Arc Battlemageシリーズは、これまで主にゲーマー層をターゲットとしてきた。代表例としてB580は20の実行ユニットと2,560のシェーディングユニットを搭載し、12GBのGDDR6メモリを用いて456GB/sの帯域幅を実現している。B570も10GBのメモリを備え、性能面では中上位のゲームユーザーを意識した構成であった。こうした設計思想の延長線上に、今回のProバージョンが位置づけられているとは考えにくく、用途の再定義がなされたと見るのが妥当である。

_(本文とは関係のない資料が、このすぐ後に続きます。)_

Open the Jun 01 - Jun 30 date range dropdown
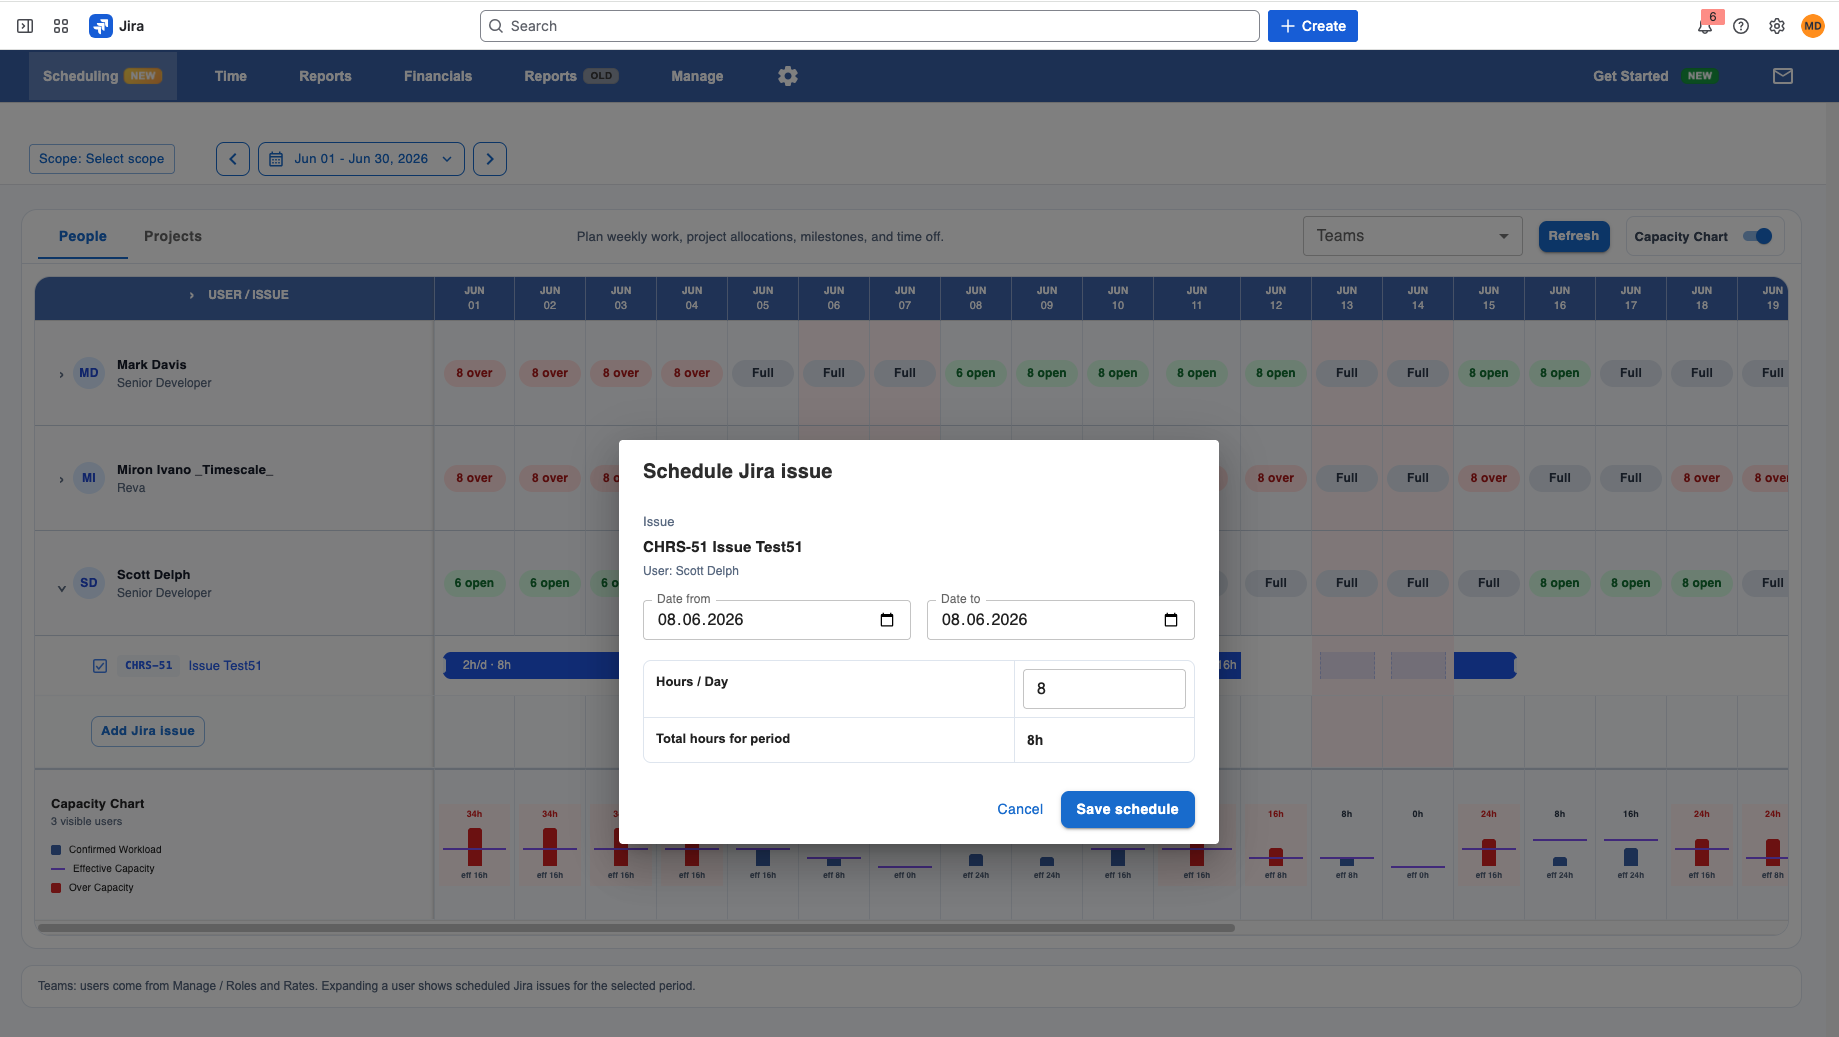Screen dimensions: 1839x1037 coord(361,159)
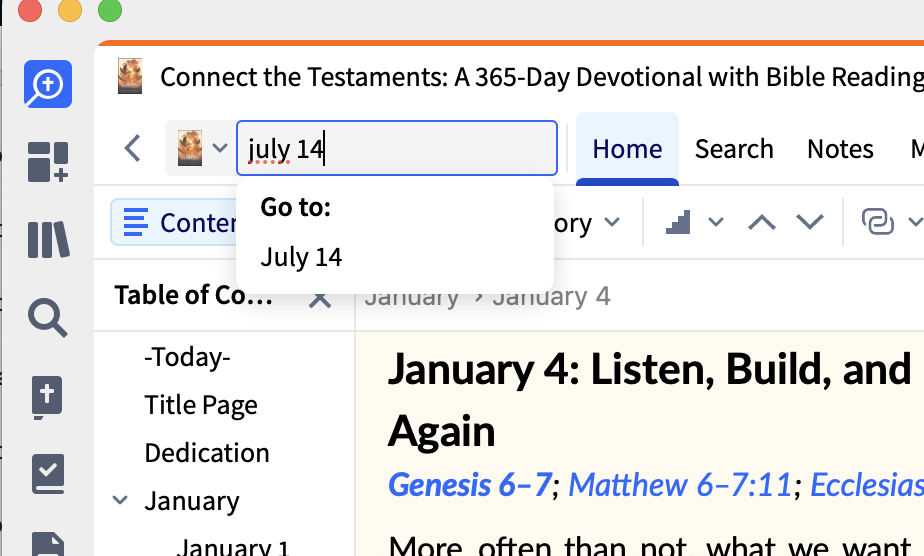
Task: Collapse the January tree node
Action: point(120,501)
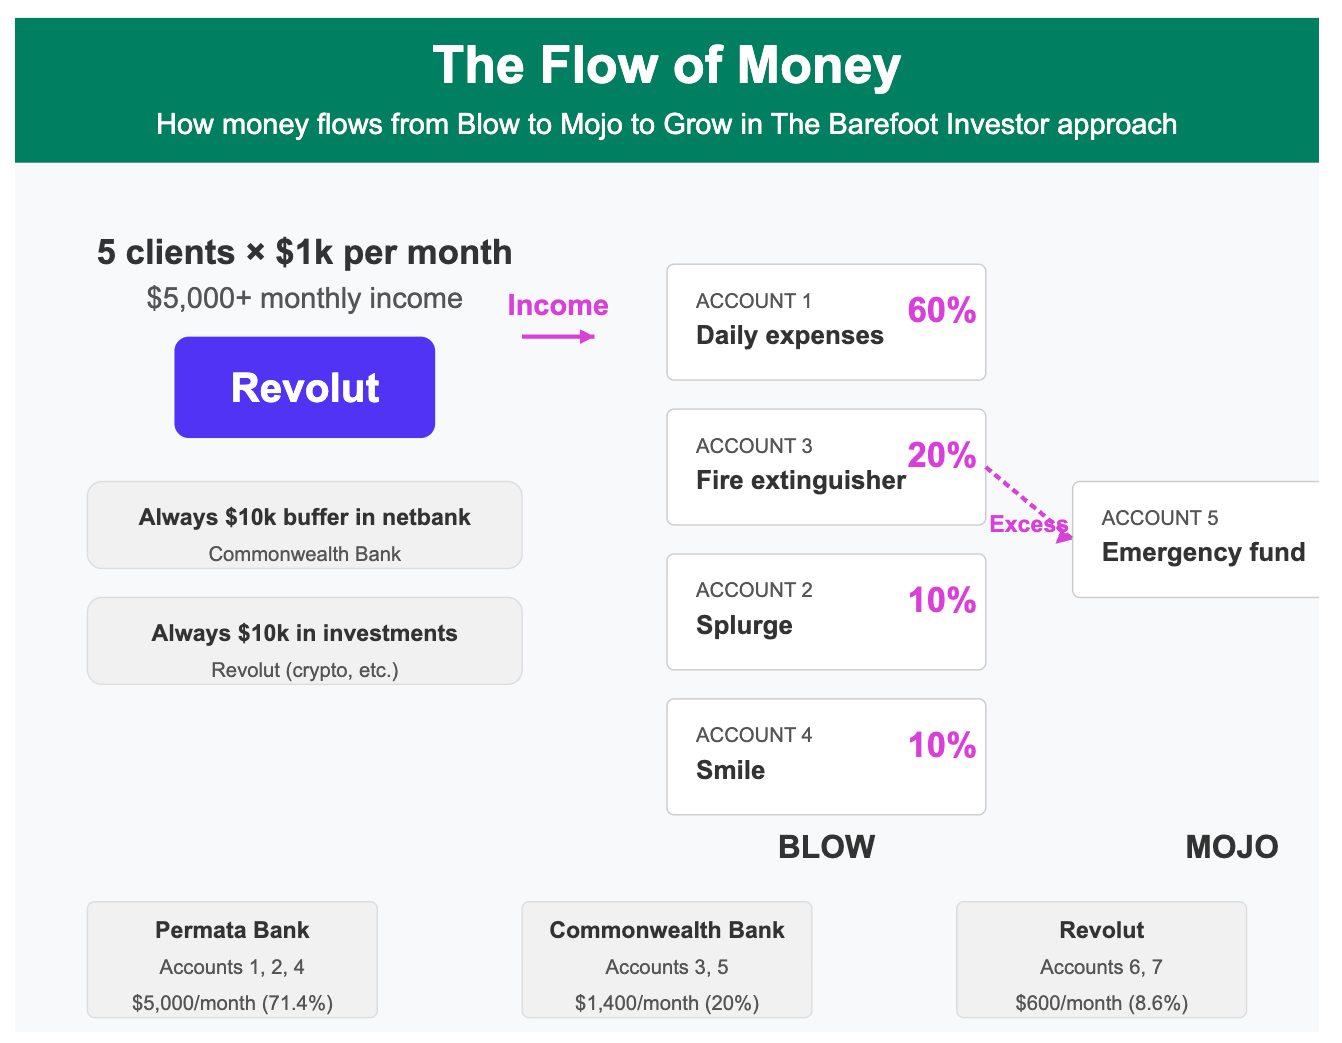
Task: Select the 20% allocation label
Action: (x=942, y=456)
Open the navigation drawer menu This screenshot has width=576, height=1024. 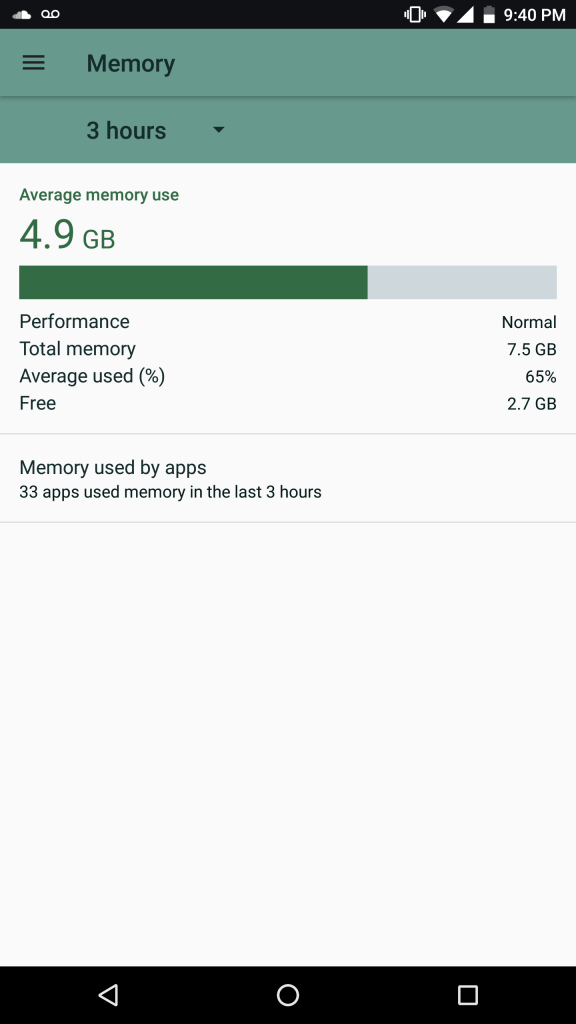[x=34, y=62]
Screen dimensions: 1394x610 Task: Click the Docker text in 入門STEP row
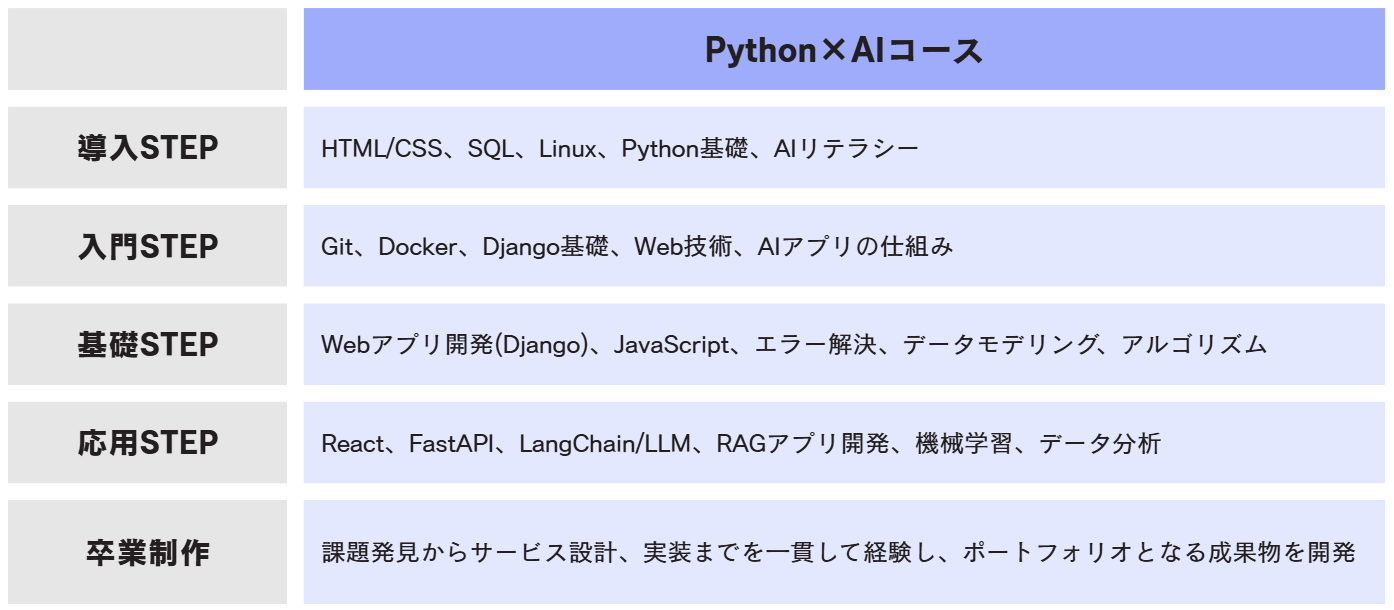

Proモデルの開発背景としては、AIトレーニングや大規模データ処理を前提とした新たなニーズへの対応が挙げられる。24GBのVRAMを搭載したGPUは、機械学習、コンテンツ生成、シミュレーション処理といった分野において一定の競争力を有する構成である。

過去のAlchemist世代では、その性能がプロフェッショナル用途には限定的であったが、Battlemageにおける技術的飛躍があれば、GPU市場におけるIntelのプレゼンス向上にもつながる可能性がある。従来のArcシリーズでは実現できなかった用途展開が、今回の新製品により本格化するか否かが注視される。